International Journal of Qualitative Methods (Jan 2025)
Comparing In-Person and Remote Qualitative Data Collection Methods for Data Quality and Inclusion: A Scoping Review
Abstract
Background: In-person data collection has long been considered the ‘gold standard’ for qualitative data collection. Societal changes and the rapid increase in the use of remote methods during the Covid-19 pandemic intensified debate about the limitations and opportunities of remote data collection, while reigniting questions about data quality and inclusion. Objective: We sought to map available evidence exploring the characteristics and quality of remotely collected qualitative data compared to in-person qualitative data. Eligibility Criteria: A scoping review was conducted of empirical research studies that employed both remote and in-person methods with similar participants, to address the same research question. Sources of Evidence: Searches were conducted in MEDLINE, CINHAL, Web of Science, Scopus and Applied Social Science Index and Abstracts (ASSIA).
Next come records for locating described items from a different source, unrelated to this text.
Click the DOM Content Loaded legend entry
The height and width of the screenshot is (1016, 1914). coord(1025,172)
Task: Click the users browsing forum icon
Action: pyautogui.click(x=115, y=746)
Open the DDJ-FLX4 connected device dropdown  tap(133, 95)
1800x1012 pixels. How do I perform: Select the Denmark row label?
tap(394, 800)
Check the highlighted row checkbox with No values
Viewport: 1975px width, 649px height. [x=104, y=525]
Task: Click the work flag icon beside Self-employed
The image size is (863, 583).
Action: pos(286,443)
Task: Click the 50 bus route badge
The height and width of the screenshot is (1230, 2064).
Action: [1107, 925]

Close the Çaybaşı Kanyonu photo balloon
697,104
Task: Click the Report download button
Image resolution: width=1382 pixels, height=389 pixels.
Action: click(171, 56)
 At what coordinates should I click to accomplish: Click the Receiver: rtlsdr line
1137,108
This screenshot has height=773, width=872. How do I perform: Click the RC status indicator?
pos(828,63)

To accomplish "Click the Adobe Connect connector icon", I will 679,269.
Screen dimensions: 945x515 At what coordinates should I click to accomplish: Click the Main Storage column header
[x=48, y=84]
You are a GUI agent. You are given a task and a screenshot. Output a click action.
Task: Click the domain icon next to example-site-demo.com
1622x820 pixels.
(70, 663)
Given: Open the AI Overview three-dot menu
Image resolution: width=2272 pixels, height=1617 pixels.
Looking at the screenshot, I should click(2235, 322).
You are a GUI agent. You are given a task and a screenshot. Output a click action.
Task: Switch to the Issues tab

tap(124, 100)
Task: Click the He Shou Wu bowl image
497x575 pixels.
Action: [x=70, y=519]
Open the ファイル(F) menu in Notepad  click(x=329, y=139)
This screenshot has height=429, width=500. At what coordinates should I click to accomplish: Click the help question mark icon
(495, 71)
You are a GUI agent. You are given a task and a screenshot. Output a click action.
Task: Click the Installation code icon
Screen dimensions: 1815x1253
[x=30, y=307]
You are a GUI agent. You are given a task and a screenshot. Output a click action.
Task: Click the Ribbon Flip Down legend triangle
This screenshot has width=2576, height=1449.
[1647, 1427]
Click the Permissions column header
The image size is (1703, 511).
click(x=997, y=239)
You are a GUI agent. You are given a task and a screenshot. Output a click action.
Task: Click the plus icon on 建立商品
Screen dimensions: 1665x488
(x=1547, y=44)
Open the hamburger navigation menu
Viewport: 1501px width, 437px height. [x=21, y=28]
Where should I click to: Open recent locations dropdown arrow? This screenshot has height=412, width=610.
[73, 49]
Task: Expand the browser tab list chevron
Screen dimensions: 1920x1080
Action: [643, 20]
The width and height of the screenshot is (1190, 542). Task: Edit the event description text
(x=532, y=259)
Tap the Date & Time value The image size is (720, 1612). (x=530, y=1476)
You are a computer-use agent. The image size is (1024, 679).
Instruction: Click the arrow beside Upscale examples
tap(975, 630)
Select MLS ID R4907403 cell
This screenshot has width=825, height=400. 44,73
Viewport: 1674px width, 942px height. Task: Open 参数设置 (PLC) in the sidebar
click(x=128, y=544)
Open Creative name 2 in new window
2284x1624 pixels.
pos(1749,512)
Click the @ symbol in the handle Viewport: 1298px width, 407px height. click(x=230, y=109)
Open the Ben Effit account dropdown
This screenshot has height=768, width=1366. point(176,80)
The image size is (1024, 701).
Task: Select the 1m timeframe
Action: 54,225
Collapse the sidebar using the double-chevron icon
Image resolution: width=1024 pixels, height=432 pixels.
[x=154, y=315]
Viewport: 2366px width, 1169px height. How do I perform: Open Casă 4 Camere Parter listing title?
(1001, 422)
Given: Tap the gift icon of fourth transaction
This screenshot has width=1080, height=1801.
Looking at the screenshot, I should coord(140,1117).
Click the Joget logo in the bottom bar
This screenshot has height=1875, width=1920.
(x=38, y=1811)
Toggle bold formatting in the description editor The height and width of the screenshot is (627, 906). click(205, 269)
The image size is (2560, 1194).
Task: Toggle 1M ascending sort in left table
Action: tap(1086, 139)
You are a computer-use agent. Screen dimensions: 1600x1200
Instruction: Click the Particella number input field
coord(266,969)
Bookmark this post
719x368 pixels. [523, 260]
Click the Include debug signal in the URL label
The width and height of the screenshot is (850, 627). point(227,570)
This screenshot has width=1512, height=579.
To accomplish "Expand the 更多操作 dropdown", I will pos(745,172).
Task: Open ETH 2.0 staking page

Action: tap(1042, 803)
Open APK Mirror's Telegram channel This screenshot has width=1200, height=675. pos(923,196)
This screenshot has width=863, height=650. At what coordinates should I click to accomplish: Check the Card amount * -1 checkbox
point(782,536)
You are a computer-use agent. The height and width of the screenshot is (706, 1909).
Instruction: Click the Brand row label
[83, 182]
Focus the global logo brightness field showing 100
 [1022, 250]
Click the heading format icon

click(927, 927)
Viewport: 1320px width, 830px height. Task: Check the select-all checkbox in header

The review includes peer reviewed articles published in English since 2000. Methods: Data were extracted from included papers using a data extraction tool based on JBI guidance, adapted to address our research questions. Results: A total of 58 articles are included. These cover a range of research methods and participant groups. Overall, remotely collected data is likely to generate similar themes to data collected in person but more concisely. Sensitive topics may be the exception. Non-verbal data and interaction between participants may be lost but the significance of this for data quality is not as well understood as participants may disclose more information remotely. Conclusions: Researchers should consider the fit of epistemology, population and topic when making decisions about remote data collection. If the benefits of remote data collection for qualitative research are to be fully realised, further research is needed to identify which elements of in-person and remote qualitative data collection are most effective, with which populations and research topics, and how remote data differs from in-person data.